• _実施タスク_: マーケティング心理学についての文章のうち、「一貫性の原理とは、顧客が一度」から「これは、営業マンがドアに足を入れることさえできれば販売に成功するというものです。」に至るまでの全体を一字一句違えずに書き写してください。

• _出典文書_:
━━━━━━━━━━
マーケティングを行う上で「どのように顧客を動かせばいいのだろうか」ということを課題に感じたことがありませんか。そこで有効なのがマーケティング心理学です。心理学というと、難しく、実践で役に立つのかわからないなと思うかもしれません。しかし、心理学とは顧客の行動や心理を科学的に実証したものであり、マーケティング施策でも大きな活躍が期待されます。そこで本稿ではマーケティングに役立つ心理学を一挙紹介します。

マーケティングに役立つ心理学34種

一貫性の原理 :フリートライアル

一貫性の原理とは、顧客が一度自分の立場を明確にすると最後まで同じ立場で一貫性をもたせたいと考える心理的原則です。

社会心理学者であるチャルディーニ博士の「影響力の武器」で紹介されています。一貫性の原理を利用したテクニックに、「フット・イン・ザ・ドア」と呼ばれるものがあります。

これは、営業マンがドアに足を入れることさえできれば販売に成功するというものです。

「ドアに足を入れるのを許す」という立場にコミットさせることで、顧客は営業マン自体を許すという立場を取ることになるというものです。
━━━━━━━━━━
対象座標に関する項目
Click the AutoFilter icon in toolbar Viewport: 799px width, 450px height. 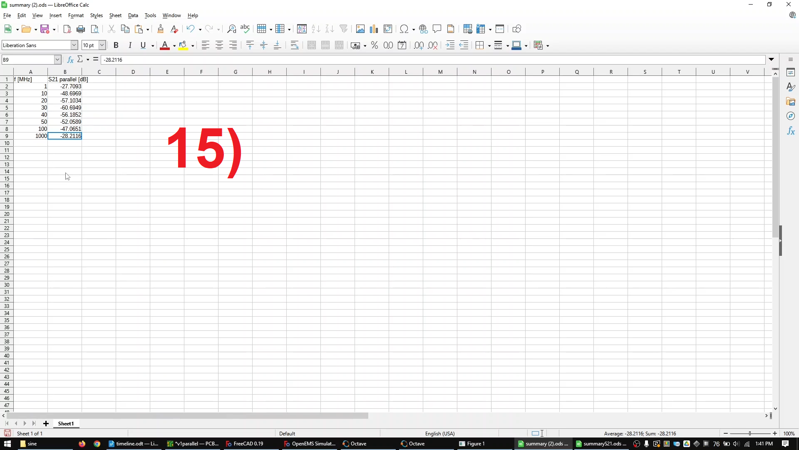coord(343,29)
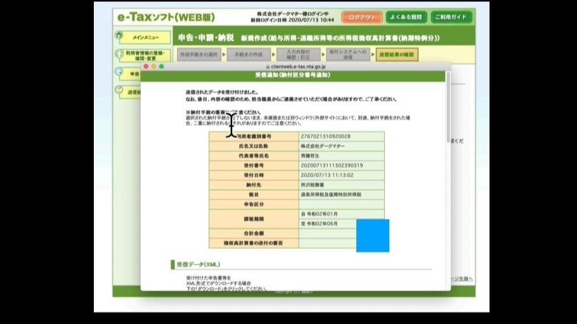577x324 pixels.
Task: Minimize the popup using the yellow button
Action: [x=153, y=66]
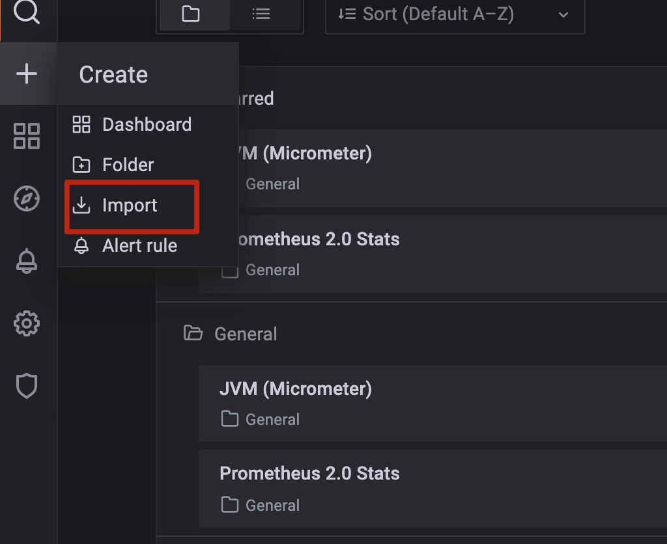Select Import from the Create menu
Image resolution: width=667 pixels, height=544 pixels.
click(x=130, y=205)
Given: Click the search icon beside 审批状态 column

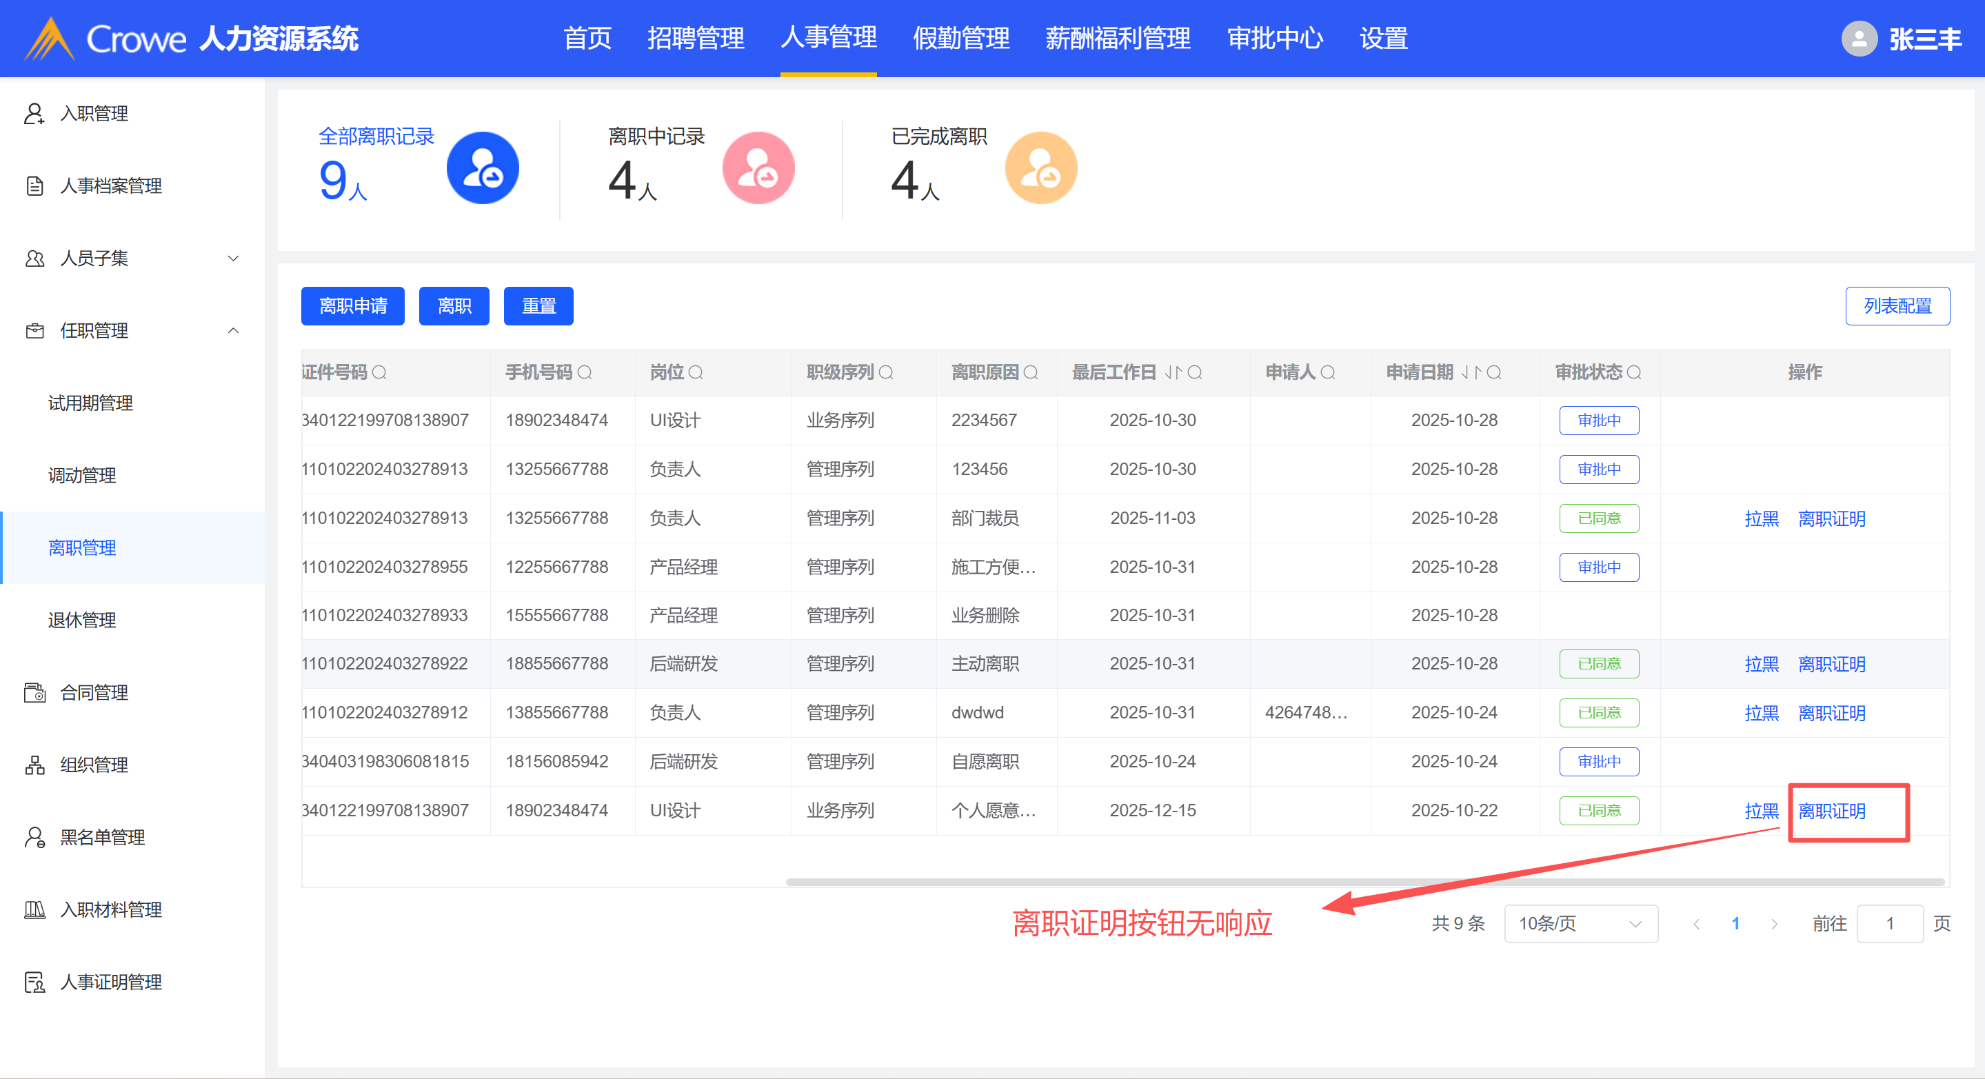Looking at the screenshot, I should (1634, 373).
━━━━━━━━━━
• _タスク回答_:
一貫性の原理とは、顧客が一度自分の立場を明確にすると最後まで同じ立場で一貫性をもたせたいと考える心理的原則です。

社会心理学者であるチャルディーニ博士の「影響力の武器」で紹介されています。一貫性の原理を利用したテクニックに、「フット・イン・ザ・ドア」と呼ばれるものがあります。

これは、営業マンがドアに足を入れることさえできれば販売に成功するというものです。